What the task requires:
Scan the lines below for the string "text" and copy every one that has it.

Stored data entries:
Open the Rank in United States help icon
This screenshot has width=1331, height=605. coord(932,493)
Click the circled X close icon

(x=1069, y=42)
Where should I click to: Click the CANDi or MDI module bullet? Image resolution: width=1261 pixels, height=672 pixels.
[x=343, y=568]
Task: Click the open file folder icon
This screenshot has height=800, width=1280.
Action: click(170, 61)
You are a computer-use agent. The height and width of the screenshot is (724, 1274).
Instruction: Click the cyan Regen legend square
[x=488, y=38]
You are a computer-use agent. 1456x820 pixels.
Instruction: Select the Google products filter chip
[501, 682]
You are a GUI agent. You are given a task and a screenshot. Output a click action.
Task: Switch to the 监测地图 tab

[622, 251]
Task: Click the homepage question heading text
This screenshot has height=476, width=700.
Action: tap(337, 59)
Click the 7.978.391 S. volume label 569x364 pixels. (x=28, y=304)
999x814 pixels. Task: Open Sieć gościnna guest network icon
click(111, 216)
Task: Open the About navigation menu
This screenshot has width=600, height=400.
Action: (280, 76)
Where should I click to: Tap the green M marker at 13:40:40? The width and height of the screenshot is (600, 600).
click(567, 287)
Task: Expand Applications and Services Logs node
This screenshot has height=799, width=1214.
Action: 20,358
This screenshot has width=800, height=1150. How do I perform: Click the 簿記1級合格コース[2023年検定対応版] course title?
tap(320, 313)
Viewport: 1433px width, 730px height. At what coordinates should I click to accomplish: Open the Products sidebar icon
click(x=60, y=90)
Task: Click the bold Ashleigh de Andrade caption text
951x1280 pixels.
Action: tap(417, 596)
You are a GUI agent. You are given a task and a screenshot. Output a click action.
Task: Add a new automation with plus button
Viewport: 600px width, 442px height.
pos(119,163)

Task solution:
Task: Click the homepage question heading text
Task: Click the bold Ashleigh de Andrade caption text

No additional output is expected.